**Texte fourni:**
◆ ◆ ◆ ◆

L’ombre de la Gnose: Faut-il une élite pour transformer le monde?

L’une des croyances les plus solidement ancrées est que la résolution des grands problèmes du monde ne peut venir que d’une élite qui posséderait à la fois la connaissance, la volonté et la capacité de concevoir les solutions et de les mettre en œuvre pour faire advenir le “monde d’après”. Bien que ces tentatives d’établir un “paradis sur terre” aient à chaque fois donné des résultats catastrophiques, la croyance persiste. Pour comprendre pourquoi, il faut se tourner vers un mouvement philosophique-religieux appelé la Gnose qui, bien qu’il soit né au tout début du christianisme et n’existe plus aujourd’hui sous forme institutionnalisée, conserve toujours une influence majeure dans la pensée politique moderne.

La Gnose est une doctrine philosophique et religieuse selon laquelle le salut de l’âme passe par une connaissance directe de la divinité, et donc par une connaissance de soi. Le gnostique voit le monde comme un lieu étranger dans lequel l’homme s’est égaré et d’où il doit retrouver son chemin vers l’autre monde de son origine. C’est une prison dont il veut s’échapper. Cet enfermement est le produit de l’ignorance. C’est donc par la connaissance de sa vraie vie et de sa condition d’aliénation dans ce monde que l’âme pourra se libérer. Le but du gnosticisme est de détruire l’ordre de la réalité, qui est vécu comme défectueux et injuste, et, grâce au pouvoir créateur de l’homme, de le remplacer par un ordre parfait et juste. L’idée avancée par Eric Voegelin, philosophe américain d’origine autrichienne, est que bien qu’étant à l’origine un mouvement religieux, le gnosticisme influence considérablement la pensée philosophique et politique moderne. La raison en est la perte de sens qui résulte des changements, de l’effondrement des institutions, des civilisations et de la cohésion ethnique depuis la révolution industrielle. Celles-ci créent un besoin de retrouver une compréhension du sens de l’existence humaine.

◆ ◆ ◆ ◆

**Section des données:**
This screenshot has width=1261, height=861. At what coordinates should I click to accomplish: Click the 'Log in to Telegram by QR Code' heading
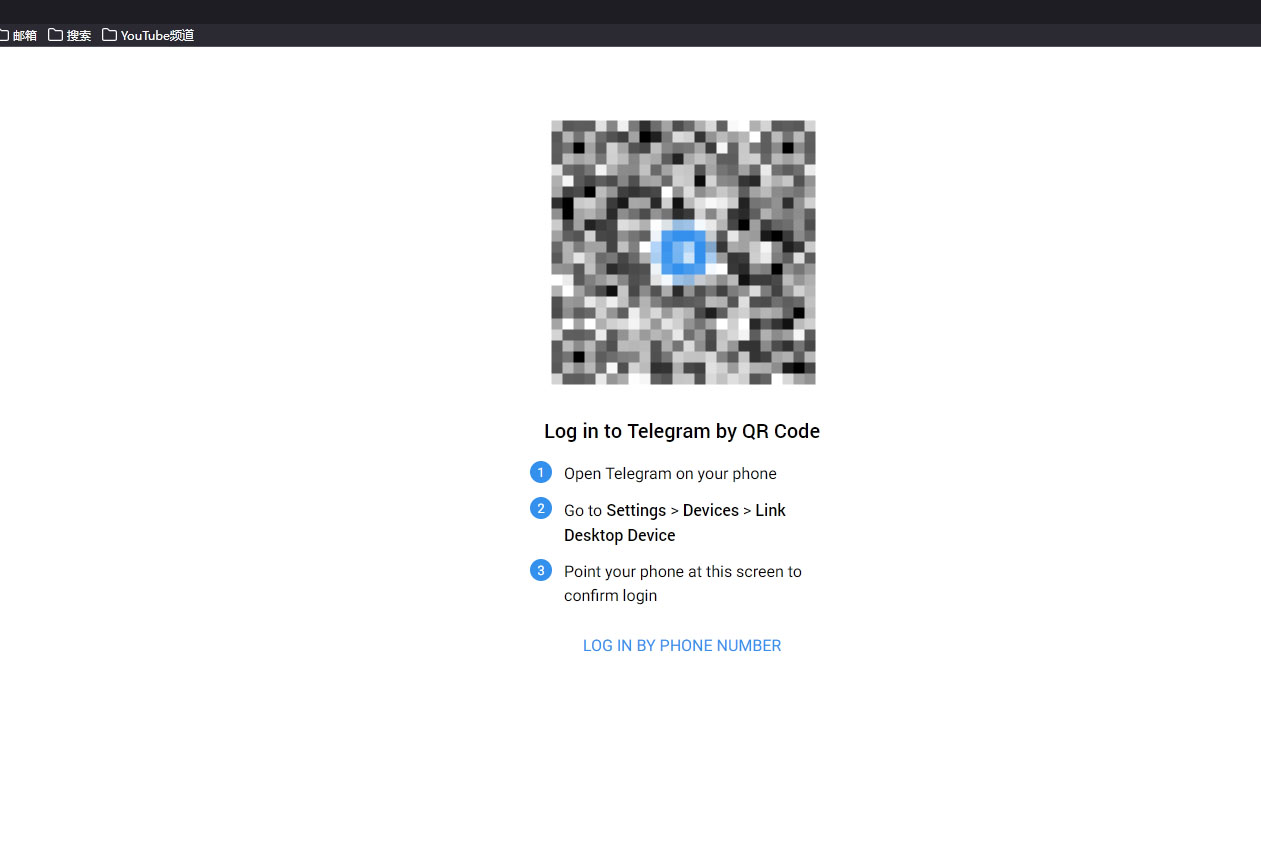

◆ ◆ ◆ ◆

**Consignes:**
A) D'après le texte sur la Gnose, que posséderait à la fois l'élite censée résoudre les grands problèmes du monde ? Énumérez tout.
B) Reprenez le texte sur la Gnose à partir de sa dernière phrase.

**Réponses par consigne:**
A)
- la connaissance
- la volonté
- la capacité de concevoir les solutions et de les mettre en œuvre

B)
Émergence d’une élite consciente auto-proclamée

Le gnosticisme moderne prend la forme d’une spéculation sur le sens de l’histoire, interprétée comme un processus identifié et clos, qui peut être manipulé par une élite qui dispose à la fois de la connaissance du processus et de la volonté de le changer. Cette élite est révolutionnaire et nécessairement peu nombreuse. Ainsi, alors que Marx avait théorisé le socialisme comme une nécessité historique, c’est-à-dire qu’il adviendrait tout seul, Lénine estimait au contraire que cet avènement ne pourrait être le produit que de l’action révolutionnaire d’un groupe d’hommes déterminés. En prophète gnostique, il conceptualisait le parti communiste comme “l’avant-garde conscientisée des masses” qui devait agir pour guider ces dernières vers le royaume socialiste. Cette élite est également auto-proclamée sur la base de sa connaissance exclusive. Parce qu’elle possède cette connaissance et cette volonté, elle est nécessairement aliénée du reste de la population qui, elle, ne la comprend pas, voire lui est hostile. Cette aliénation n’est pas vue par le gnostique comme une faiblesse, ou comme mettant en cause sa propre légitimité, mais comme la conséquence inévitable de possession d’un savoir exclusif, vu comme inaccessible aux masses. À l’extrême, l’aliénation devient même une preuve que le gnostique est élu pour sa tâche.

Clément d’Alexandrie: Ayez confiance, je m’occupe de tout (Source: Wikipedia)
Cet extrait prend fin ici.